L’articolo in questione tesse le lodi proprio di Leviathan, ovvero un altro maxi-giacimento di gas scoperto nel 2011, stavolta al largo delle coste israeliane. Egitto e Israele, paesi geograficamente vicini, ma per una serie di altre ragioni molto lontani. A firmare l’articolo è proprio lui, Carrai, eminenza grigia, consigliere e grande amico del presidente del consiglio. Interessante, oggi, rileggere l’incipit della missiva: “Golda Meir, primo ministro d’Israele dal 1969 al 1974, detta ‘dama di ferro’ ben prima di Margaret Thatcher, diceva spesso che Mosè aveva condotto il popolo d’Israele nell’unico territorio del Medio Oriente senza petrolio”. Ebbene, proseguiva Carrai, “se la signora Meir fosse stata viva il 17 gennaio 2009 avrebbe cambiato idea: quel giorno la società texana Noble ha scoperto al largo della costa israeliana un giacimento di circa 300 miliardi di metri cubi di gas. Due anni più tardi, poco lontano, è stato trovato un altro giacimento da 600 miliardi di metri cubi, che gli israeliani hanno chiamato Leviathan”. Queste scoperte, incalzava l’amico di Renzi, “sono destinate a creare un nuovo ordine energetico nel quale Israele può giocare un ruolo di primo piano”. E questo perché il paese “diventa autosufficiente da un punto di vista energetico, e potrà contare in più, secondo i calcoli del gabinetto del premier Netanyahu, su 60 miliardi di dollari per la vendita di gas eccedente il proprio fabbisogno”. Sempre nella lettera, non potendo prevedere l’imminente scoperta di Zohr da parte dell’Eni, Carrai ipotizzava anche un futuro di forniture di gas proprio da Israele all’Egitto.
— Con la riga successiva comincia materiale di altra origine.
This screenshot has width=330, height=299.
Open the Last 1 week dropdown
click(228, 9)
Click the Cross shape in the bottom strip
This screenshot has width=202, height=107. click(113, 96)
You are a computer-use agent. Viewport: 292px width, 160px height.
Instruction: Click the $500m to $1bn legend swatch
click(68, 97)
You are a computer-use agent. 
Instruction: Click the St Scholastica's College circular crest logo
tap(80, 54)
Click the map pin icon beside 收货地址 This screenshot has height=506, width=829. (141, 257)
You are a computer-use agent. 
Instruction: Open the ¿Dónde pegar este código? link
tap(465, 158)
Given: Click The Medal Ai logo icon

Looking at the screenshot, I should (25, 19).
Ma l’obiettivo finale era quello di sponsorizzare un acquisto di gas israeliano da parte dell’Unione europea e dell’Italia: “Il gas del bacino del Levante potrebbe arrivare un Europa riducendo in parte la dipendenza dal gas russo”. E ancora: “La sicurezza energetica europea e il contributo che il nuovo gas può dare a una regione che è a poche centinaia di chilometri dalle coste dell’Ue consigliano, anzi impongono, il massimo sforzo diplomatico e tecnico da parte dell’Europa e dell’Italia”. Più chiaro di così si muore.

LA SORPRESA

Passano però 10 mesi e l’Eni, il cui pacchetto di maggioranza è in mano al Tesoro italiano, annuncia la super scoperta egiziana di Zohr, che non soltanto ha un potenziale di 850 miliardi di metri cubi di gas, ma forse “cela” sotto di sé un altro giacimento. Insomma, sulla carta parliamo di una riserva che può far concorrenza all’ambizione israeliana di Carrai. Per carità, risulta che a margine della recente audizione in Parlamento Descalzi abbia fatto riferimento alla possibilità di creare un polo energetico tra Egitto e Israele. Ma forse Carrai, i cui rapporti con Israele sono consolidati, si sarebbe aspettato una corsia preferenziale per Leviathan. E’ appena il caso di ricordare come il fedelissimo del premier si sia dato da fare per portare in Italia alcuni fondi di Wadi Ventures, il cui quartier generale è a Tel Aviv. Si tratta di un acceleratore-gestore di fondi di venture capital, ossia un veicolo che investe in giovani imprese. Carrai è molto vicino a Wadi Ventures, i cui due fondatori sono Jonathan Pacifici e Reuven Ulmansky. Tra i partner c’è anche Marco Bernabè, figlio di quel Franco Bernabè già socio in alcune iniziative dello stesso Carrai.